* [RECORDS FOR THIS EXERCISE]:
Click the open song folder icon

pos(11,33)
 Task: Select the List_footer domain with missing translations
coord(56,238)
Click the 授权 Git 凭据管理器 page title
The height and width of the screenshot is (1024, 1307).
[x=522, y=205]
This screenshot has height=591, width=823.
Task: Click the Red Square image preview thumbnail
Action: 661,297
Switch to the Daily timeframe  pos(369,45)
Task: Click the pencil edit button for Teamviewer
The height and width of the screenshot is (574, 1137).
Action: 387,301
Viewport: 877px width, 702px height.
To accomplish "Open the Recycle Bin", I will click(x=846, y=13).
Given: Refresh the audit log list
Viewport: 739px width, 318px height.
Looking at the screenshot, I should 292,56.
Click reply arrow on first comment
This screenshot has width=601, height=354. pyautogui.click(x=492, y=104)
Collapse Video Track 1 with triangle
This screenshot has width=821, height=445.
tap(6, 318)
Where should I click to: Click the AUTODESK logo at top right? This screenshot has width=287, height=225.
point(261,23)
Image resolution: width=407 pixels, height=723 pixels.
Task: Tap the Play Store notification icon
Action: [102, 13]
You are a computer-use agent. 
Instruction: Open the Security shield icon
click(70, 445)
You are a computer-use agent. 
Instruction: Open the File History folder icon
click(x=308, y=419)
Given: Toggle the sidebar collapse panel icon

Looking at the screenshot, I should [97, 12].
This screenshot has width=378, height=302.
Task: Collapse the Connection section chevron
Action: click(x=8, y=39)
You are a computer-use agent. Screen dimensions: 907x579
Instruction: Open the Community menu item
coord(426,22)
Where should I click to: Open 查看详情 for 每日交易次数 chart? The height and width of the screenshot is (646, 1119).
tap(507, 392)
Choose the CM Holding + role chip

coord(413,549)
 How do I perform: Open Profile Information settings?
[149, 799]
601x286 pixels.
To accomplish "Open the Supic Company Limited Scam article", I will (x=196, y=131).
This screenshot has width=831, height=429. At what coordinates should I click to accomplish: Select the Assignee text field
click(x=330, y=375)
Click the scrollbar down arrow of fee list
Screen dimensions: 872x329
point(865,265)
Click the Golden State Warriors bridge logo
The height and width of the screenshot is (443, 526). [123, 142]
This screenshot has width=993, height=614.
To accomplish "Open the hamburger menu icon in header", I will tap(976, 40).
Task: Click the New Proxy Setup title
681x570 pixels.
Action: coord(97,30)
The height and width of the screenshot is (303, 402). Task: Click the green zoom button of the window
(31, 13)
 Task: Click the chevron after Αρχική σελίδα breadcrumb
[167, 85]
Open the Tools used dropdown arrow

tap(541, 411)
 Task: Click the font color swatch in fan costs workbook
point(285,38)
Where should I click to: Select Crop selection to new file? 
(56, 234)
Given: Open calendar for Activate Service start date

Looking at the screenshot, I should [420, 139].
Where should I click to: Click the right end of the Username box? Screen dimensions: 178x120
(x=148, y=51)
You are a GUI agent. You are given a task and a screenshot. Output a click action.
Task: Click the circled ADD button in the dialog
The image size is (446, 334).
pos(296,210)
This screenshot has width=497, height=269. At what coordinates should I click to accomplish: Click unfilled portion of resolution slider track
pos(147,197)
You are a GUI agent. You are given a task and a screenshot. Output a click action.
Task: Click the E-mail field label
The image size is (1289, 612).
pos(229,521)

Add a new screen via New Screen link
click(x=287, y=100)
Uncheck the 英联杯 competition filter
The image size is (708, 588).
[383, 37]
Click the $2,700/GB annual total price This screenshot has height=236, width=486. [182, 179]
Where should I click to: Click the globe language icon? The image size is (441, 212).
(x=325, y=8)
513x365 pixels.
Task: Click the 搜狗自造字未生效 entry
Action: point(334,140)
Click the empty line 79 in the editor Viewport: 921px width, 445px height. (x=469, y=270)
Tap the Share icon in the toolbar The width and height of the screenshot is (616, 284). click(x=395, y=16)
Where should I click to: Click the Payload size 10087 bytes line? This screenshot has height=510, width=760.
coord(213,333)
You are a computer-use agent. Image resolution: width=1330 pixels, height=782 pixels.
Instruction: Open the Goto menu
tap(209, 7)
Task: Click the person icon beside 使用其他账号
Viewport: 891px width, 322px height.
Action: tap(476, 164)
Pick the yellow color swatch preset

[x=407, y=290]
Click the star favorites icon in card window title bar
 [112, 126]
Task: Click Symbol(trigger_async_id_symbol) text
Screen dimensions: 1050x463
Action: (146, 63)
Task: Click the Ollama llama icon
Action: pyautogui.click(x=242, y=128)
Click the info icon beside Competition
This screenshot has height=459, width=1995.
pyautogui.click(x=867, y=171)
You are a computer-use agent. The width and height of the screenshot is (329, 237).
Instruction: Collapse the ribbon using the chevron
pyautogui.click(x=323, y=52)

* [EXERCISE]: For every line in the listing above that mentions the word "computer", make a copy.

* [ANSWER FOR THIS EXERCISE]:
You are a computer-use agent. 
You are a computer-use agent. 
You are a computer-use agent. Screen dimensions: 907x579
You are a computer-use agent. Image resolution: width=1330 pixels, height=782 pixels.
You are a computer-use agent. The width and height of the screenshot is (329, 237).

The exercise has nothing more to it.